Shields said the MRT in Du Quoin is made up of 12 team members who work all 
shifts.

"Normally, a lot of detectives work pretty standard shifts," he said. "We 
might be out there at 3 a.m."

The MRTs are aligned with the region's other drug enforcement agencies, 
such as the Southern Illinois Enforcement Group and the Southern Illinois 
Drug Task Force. What distinguishes the MRTs from their parners is the 
focus on the single drug - meth.

"I've been a police officer for more than 20 years and I've never seen an 
agency commit to just one drug," Sheilds said.

"I can take two officers and arrest a crack-head," he said. "It takes four 
to clean a lab. If there is an arrest, that's another two, so that's six 
officers."

Shields said several new laws enacted in Illinois have made fighting meth 
easier.

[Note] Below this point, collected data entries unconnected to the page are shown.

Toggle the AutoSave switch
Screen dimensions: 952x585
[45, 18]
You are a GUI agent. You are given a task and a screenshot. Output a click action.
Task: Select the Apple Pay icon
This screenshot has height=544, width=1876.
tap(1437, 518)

Notably, he said, legislative regulation of ingredients commonly 
used in meth manufacture - notably ephedrine and pseudoephedrine (PSE) - 
have made it easier to prosecute meth offenders.

A recent call to arms by Attorney General Lisa Madigan to make those laws 
even stronger in light of stronger laws passed by states bordering Illinois 
is echoed in Shields observations about out-of-state residents arrested in 
Illinois.

"We are seeing a few arrests coming from out-of-state," he said. "One of 
the reasons is that the laws are stricter (about buying ephedrine and PSE) 
in Missouri and Iowa."

Shields said other crimes that tend to accompany meth use - including 
weapons offenses, domestic violence and child abuse or neglect, theft and 
burglary - make it even more imperative to get the drug under control.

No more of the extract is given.